Я отвернулся: не испытываю ни малейшего удовольствия, отнимая чью-то жизнь, пусть даже и такого мерзавца, как он. Если я однажды почувствую нечто подобное, значит пришло время навсегда уходить из этой профессии. Я сместил дуло пистолета в сторону Кумали: она была вся мокрая от пота. Выброс адреналина оказался, по-видимому, столь сильным, что женщина едва осознавала случившееся. Я велел ей удалить обойму из беретты.
– А теперь возьмите оружие за ствол, направьте его в землю и нажмите на спусковой крючок три раза.
Я должен был удостовериться, что патронов там не осталось.
– Бросьте пистолет на землю.
После этого я велел ей проделать ту же процедуру с двумя автоматическими пистолетами и оружием Николаидиса.
– Принесите все обоймы мне.
Кумали собрала их, и я сунул патроны в карман. Теперь, когда оружие было отделено от боеприпасов, я указал на лежавшие на земле наручники. Ключ оставался в замке.
– Наденьте их на него, – велел я, кивнув на Сарацина.
Он вылез из-за кучи камней и привалился к ванне, наверняка погруженный в пучины отчаяния, спрашивая себя, почему Аллах покинул его в этот час.
– Защелкните наручники за спиной брата, – приказал я Кумали.
Она подчинилась, и тут я увидел, что орды мух кружат над трупами. С такой же яростью разведки полудюжины стран набросятся на Сарацина, подумал я.
Аль-Нассури поднял голову и взглянул на меня. Я по-прежнему держал его под прицелом пистолета. Другой рукой я рвал рубашку на полосы, чтобы наскоро перевязать плечо и остановить кровотечение. Наши глаза встретились. Мы оба знали: если у саудовца и остался впереди какой-то отрезок жизни, нового шанса дописать свой том истории злодеяний у него уже не будет.
– Я люблю его, – просто сказал он, имея в виду своего сына.
– Знаю, – ответил я. – Это единственное оружие, которое у меня было против вас.
Кумали отдала мне ключ от наручников, и я положил их в тот же карман, где лежали патроны. Я туго стянул бинт зубами и завязал концы. Кровь теперь едва сочилась. Я вытащил телефон Кумали – три минуты были на исходе – и прохрипел в трубку:
– Эй, вы на связи?
– Боже правый! – сказал Бен, слышавший через микрофон мобильника всю эту пальбу. – Сколько там у вас убитых?
– Трое. Все закончилось. Освободите мальчика и няню.
Брэдли сообщил мне, что у няни подогнулись колени и она уже падала, но он успел обрезать веревку и спасти ребенка. Я повернулся к Сарацину и его сестре. По выражению моего лица они поняли: мальчику и няне опасность больше не угрожает.
Сарацин, сидевший в грязи рядом с ванной с заведенными за спину руками в наручниках, склонил голову.

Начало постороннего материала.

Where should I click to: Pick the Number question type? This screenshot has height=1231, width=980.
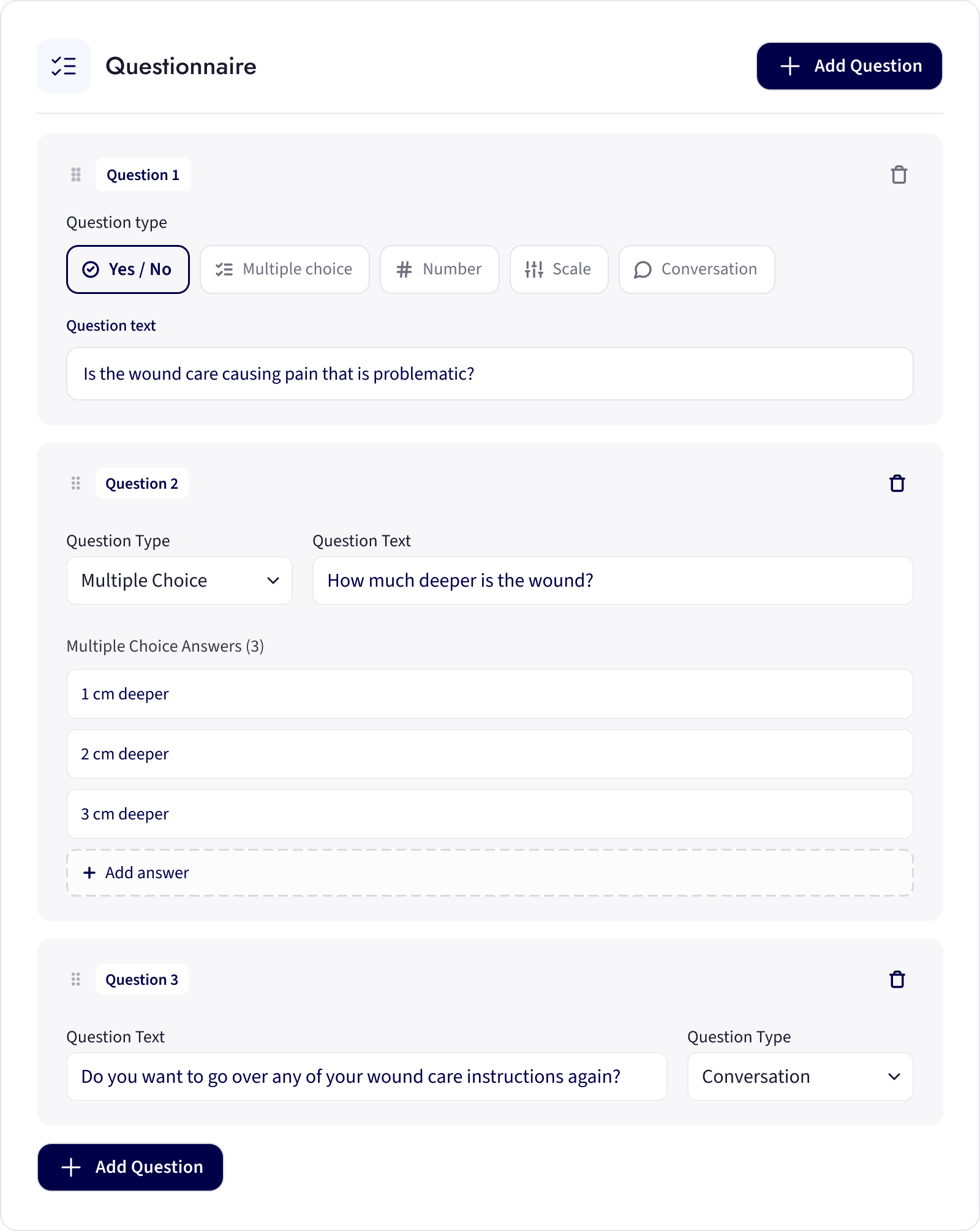point(440,269)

Я понял, что он молится. Кумали вздрогнула, словно очнувшись от забытья, и разрыдалась, отдавшись во власть волны облегчения.

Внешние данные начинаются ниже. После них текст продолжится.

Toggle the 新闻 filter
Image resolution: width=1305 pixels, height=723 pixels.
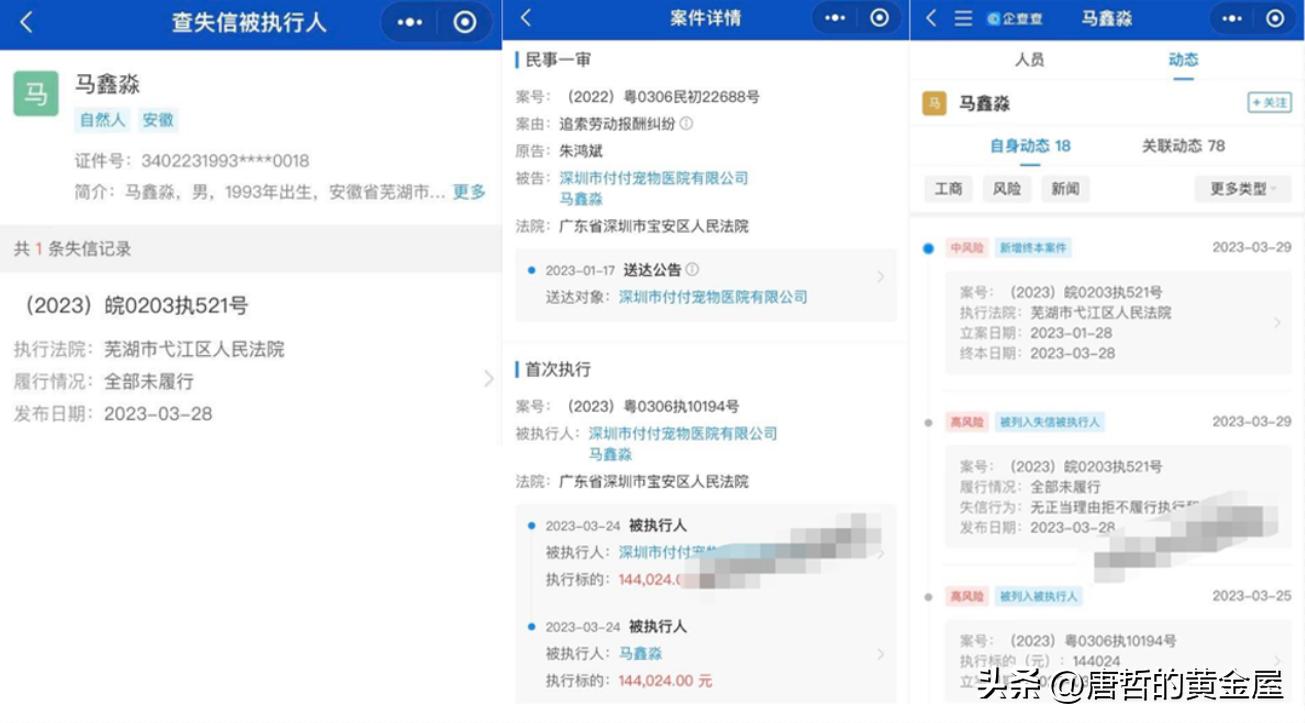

Я уже собирался прервать связь с Беном, поскольку предстояло сделать еще один очень важный звонок, но лихорадка все больше охватывала меня. Голова кружилась, однако в этом беспорядочном вихре необходимо было выяснить еще один нюанс.
– Вы стали бы убивать няню? – спросил я Брэдли.
Он ничего не сказал, и это само по себе было красноречивым ответом.
– А вы? – поинтересовался он.
– В этом и заключается разница между нами, Бен, – мягко произнес я. – Вот почему я создан для этой работы, а вы – нет. Я бы, конечно, выстрелил.
Содрогаясь, и не только от лихорадки, я дал отбой и жестом подозвал Кумали. Господи, я не мог идти сам: был настолько опустошен и измучен болью, что едва стоял, нуждаясь в опоре. Женщина поддерживала меня с одной стороны, так что я мог не ступать на изувеченную ногу. Я повернулся к Сарацину:
– Если вздумаете напасть на меня – застрелю обоих.